**WHAT YOU HAVE TO DO:** Change "Bank Details" to "Payment Details" in the material, starting at the line that has "[Whatsapp] (710, 1133)" and stopping after the line that has "[email] (640, 756)". Return only those lines, with everything else in them unchanged.

[Records locating words and elements]
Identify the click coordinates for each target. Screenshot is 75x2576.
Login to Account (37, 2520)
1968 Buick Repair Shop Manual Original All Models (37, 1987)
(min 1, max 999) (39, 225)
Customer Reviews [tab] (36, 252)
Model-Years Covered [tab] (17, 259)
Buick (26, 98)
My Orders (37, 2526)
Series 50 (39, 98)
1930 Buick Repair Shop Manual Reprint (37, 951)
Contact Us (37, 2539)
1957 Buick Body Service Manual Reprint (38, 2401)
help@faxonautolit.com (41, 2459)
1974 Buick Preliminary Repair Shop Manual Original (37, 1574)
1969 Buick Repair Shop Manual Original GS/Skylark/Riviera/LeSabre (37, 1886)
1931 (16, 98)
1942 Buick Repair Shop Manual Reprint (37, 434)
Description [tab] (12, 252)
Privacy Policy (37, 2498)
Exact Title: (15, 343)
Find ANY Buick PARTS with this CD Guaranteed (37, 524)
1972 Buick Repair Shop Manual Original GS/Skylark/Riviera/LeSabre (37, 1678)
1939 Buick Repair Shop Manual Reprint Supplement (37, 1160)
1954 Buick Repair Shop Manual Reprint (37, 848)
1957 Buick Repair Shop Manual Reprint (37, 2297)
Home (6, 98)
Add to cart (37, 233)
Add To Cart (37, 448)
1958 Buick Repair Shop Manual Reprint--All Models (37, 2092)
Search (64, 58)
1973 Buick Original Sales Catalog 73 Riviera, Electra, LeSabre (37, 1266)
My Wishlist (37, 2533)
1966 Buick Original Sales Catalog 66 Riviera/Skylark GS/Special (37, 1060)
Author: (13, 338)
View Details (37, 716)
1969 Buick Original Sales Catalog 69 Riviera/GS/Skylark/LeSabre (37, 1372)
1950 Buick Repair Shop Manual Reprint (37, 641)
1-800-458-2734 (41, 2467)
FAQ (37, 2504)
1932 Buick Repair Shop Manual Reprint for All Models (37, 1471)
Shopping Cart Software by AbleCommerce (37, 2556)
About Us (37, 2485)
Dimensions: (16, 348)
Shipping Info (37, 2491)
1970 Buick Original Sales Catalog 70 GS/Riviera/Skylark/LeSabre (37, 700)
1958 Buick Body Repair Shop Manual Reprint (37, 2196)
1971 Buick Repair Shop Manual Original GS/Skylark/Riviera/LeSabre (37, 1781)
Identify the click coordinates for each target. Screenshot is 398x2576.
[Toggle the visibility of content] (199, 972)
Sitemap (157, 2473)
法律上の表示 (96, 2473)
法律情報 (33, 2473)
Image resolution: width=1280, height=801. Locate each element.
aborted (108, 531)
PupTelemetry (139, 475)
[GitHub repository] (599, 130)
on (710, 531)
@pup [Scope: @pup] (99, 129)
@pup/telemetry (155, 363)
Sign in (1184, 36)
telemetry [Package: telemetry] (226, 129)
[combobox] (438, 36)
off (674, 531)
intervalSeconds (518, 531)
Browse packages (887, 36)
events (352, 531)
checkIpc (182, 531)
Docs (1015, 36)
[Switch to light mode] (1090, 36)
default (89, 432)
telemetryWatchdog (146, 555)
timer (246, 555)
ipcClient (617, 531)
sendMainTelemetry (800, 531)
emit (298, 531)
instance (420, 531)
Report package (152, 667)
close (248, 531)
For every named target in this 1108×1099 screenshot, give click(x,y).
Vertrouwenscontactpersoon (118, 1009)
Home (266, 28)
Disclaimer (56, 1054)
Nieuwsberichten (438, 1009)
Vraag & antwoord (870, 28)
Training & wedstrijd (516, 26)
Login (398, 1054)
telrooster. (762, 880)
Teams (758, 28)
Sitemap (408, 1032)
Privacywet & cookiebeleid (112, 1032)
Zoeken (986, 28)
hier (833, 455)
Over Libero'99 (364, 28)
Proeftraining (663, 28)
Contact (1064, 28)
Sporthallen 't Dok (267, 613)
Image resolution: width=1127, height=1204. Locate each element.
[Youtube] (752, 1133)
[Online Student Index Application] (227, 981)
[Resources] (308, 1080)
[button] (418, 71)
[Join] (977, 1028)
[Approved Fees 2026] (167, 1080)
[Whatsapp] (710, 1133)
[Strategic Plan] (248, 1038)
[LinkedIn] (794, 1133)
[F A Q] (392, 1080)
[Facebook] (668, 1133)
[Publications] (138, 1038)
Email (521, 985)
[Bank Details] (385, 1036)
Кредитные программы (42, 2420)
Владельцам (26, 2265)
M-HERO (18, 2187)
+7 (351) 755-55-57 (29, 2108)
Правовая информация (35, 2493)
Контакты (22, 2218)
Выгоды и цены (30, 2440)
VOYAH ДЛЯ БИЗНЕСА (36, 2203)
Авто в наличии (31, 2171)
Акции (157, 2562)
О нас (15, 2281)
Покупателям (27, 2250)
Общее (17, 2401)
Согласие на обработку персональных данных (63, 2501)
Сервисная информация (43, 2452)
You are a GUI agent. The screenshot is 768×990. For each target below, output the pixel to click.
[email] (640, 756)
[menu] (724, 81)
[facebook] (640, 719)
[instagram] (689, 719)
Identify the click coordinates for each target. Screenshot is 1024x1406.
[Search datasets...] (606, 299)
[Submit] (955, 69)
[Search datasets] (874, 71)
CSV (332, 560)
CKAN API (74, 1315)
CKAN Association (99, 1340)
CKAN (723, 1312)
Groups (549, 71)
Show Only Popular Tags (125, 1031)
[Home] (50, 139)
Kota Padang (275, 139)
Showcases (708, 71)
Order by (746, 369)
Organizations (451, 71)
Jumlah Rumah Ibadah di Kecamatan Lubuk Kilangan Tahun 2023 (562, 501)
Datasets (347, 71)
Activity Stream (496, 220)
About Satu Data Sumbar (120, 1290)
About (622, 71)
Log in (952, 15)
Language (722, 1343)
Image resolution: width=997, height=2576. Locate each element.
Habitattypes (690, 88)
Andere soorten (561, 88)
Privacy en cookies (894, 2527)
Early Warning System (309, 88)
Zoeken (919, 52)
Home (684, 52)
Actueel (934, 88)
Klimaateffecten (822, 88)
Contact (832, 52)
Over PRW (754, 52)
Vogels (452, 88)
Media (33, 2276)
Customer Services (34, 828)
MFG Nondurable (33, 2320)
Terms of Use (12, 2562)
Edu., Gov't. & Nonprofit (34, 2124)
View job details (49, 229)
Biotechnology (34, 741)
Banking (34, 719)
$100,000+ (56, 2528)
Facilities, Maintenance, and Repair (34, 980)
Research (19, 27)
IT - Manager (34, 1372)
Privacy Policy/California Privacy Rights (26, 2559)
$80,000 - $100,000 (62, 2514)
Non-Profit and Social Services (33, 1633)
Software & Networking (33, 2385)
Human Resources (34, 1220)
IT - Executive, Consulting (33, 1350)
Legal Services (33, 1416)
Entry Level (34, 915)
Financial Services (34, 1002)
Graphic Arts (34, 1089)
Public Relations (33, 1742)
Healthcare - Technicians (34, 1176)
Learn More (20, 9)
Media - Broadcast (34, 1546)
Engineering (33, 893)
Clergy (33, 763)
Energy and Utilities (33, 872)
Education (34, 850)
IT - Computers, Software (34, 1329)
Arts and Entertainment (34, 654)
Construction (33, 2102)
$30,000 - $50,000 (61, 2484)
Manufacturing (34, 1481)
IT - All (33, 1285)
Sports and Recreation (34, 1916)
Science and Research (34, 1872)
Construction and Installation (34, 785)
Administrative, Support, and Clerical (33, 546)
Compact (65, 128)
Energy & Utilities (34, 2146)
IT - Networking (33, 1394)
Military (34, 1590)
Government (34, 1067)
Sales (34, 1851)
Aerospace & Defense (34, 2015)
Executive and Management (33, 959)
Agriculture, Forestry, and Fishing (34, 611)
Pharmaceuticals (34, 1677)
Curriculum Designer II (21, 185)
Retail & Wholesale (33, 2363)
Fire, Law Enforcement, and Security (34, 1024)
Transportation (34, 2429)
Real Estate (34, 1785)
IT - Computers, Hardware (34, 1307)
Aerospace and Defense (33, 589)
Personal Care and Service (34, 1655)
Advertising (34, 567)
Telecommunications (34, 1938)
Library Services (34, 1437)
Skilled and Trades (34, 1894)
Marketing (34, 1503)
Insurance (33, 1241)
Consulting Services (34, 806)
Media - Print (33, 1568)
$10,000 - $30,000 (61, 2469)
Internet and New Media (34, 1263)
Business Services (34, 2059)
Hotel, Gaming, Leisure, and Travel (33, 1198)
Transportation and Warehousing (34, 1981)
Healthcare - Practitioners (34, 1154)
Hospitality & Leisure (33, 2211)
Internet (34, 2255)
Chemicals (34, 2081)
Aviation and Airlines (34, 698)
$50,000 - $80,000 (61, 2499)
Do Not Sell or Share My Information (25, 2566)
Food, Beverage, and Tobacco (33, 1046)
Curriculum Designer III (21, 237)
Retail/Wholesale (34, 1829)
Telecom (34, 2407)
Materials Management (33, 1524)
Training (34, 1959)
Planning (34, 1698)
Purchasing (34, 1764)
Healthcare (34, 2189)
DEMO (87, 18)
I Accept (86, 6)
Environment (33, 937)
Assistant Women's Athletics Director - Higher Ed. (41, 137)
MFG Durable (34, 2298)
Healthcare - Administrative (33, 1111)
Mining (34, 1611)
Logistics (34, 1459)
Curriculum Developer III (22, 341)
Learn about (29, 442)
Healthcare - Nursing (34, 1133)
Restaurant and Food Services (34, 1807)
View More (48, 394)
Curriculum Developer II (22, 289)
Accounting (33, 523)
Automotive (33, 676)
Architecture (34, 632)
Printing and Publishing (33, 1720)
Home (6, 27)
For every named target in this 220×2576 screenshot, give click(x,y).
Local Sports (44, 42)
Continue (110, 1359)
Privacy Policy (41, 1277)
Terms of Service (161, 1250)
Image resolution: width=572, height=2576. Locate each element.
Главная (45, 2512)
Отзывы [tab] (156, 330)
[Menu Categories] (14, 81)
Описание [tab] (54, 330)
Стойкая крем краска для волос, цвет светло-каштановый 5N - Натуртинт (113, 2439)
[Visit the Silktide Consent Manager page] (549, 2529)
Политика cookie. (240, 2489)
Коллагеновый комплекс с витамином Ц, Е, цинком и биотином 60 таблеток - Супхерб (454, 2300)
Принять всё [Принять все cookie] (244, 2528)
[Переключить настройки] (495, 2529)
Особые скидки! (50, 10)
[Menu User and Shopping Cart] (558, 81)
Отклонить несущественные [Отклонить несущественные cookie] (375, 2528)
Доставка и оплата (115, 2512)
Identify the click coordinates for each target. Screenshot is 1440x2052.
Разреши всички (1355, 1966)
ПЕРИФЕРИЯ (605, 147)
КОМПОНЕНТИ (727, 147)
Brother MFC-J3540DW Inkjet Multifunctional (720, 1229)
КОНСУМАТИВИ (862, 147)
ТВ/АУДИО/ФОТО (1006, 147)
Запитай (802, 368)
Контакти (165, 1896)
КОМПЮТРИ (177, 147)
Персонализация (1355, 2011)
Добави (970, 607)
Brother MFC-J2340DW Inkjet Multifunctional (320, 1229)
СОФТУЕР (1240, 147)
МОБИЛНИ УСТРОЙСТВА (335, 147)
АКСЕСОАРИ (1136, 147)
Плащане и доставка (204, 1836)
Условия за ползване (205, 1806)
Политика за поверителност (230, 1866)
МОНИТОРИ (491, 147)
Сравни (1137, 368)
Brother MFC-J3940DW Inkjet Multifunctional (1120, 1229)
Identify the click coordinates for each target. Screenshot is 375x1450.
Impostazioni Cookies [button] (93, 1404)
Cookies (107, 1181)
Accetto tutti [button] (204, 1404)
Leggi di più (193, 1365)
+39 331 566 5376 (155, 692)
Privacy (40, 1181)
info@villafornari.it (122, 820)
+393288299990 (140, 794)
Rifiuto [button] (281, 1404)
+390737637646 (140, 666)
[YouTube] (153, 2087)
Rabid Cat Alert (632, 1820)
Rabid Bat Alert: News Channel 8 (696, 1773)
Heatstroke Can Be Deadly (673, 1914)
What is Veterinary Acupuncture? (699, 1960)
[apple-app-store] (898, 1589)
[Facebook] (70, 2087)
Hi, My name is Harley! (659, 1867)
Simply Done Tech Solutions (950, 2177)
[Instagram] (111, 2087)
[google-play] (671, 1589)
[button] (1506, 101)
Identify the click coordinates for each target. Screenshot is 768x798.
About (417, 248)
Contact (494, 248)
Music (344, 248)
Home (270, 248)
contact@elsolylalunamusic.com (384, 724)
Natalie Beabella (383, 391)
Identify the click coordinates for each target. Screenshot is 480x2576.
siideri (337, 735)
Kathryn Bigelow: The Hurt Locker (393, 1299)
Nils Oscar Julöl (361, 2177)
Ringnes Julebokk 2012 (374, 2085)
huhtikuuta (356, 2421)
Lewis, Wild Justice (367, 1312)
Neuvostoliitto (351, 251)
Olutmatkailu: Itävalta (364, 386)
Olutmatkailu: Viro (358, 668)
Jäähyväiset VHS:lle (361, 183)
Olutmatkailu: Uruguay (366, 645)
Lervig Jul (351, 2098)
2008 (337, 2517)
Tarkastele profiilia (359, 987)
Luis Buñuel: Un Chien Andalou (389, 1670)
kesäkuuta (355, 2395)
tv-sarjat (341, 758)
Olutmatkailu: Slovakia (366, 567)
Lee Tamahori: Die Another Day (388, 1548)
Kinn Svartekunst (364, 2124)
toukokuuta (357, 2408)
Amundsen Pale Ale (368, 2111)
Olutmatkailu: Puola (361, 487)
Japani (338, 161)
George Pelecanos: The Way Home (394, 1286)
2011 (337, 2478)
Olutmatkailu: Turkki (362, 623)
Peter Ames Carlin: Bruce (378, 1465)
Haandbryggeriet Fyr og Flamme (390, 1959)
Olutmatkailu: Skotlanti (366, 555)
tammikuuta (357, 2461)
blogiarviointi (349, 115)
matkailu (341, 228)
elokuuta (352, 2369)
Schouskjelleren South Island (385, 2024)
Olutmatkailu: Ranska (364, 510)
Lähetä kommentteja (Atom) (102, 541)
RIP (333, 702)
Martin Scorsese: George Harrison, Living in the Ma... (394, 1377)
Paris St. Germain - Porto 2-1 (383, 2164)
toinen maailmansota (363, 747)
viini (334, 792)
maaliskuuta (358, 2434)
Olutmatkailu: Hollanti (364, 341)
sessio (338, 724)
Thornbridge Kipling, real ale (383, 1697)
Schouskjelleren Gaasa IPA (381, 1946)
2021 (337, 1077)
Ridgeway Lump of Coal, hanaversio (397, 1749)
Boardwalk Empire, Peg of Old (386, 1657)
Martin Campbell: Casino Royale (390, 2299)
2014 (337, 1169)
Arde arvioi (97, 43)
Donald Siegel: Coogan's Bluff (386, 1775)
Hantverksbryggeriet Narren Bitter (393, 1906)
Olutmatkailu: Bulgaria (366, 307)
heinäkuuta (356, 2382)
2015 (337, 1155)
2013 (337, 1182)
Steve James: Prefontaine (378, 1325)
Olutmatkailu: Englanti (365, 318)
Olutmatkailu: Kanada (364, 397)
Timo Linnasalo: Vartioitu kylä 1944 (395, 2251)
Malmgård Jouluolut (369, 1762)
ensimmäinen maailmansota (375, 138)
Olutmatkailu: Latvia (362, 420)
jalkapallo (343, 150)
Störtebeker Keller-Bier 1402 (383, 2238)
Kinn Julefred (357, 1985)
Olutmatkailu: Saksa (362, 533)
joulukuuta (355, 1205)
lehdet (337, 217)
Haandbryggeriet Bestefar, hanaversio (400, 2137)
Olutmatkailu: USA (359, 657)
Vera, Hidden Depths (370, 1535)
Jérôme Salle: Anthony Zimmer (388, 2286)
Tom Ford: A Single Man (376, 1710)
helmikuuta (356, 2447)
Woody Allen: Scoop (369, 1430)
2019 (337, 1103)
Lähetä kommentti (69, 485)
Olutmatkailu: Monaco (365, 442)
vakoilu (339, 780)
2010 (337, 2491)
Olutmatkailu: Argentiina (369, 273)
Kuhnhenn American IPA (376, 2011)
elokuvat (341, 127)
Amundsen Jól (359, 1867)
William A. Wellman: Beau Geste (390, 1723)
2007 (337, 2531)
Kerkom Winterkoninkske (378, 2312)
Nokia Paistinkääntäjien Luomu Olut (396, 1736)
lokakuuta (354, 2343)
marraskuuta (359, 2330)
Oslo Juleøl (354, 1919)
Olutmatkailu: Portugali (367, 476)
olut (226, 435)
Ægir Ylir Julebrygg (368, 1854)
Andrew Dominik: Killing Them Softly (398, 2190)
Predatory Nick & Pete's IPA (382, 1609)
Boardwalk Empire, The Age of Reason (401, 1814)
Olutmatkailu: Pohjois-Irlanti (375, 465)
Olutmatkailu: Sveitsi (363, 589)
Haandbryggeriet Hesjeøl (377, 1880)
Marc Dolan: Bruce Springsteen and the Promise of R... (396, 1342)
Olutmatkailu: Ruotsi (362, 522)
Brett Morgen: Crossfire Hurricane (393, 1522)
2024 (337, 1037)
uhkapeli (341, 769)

**COMPLETED EXERCISE:**
[Whatsapp] (710, 1133)
[Strategic Plan] (248, 1038)
[LinkedIn] (794, 1133)
[F A Q] (392, 1080)
[Facebook] (668, 1133)
[Publications] (138, 1038)
Email (521, 985)
[Payment Details] (385, 1036)
Кредитные программы (42, 2420)
Владельцам (26, 2265)
M-HERO (18, 2187)
+7 (351) 755-55-57 (29, 2108)
Правовая информация (35, 2493)
Контакты (22, 2218)
Выгоды и цены (30, 2440)
VOYAH ДЛЯ БИЗНЕСА (36, 2203)
Авто в наличии (31, 2171)
Акции (157, 2562)
О нас (15, 2281)
Покупателям (27, 2250)
Общее (17, 2401)
Согласие на обработку персональных данных (63, 2501)
Сервисная информация (43, 2452)
You are a GUI agent. The screenshot is 768×990. For each target below, output the pixel to click.
[email] (640, 756)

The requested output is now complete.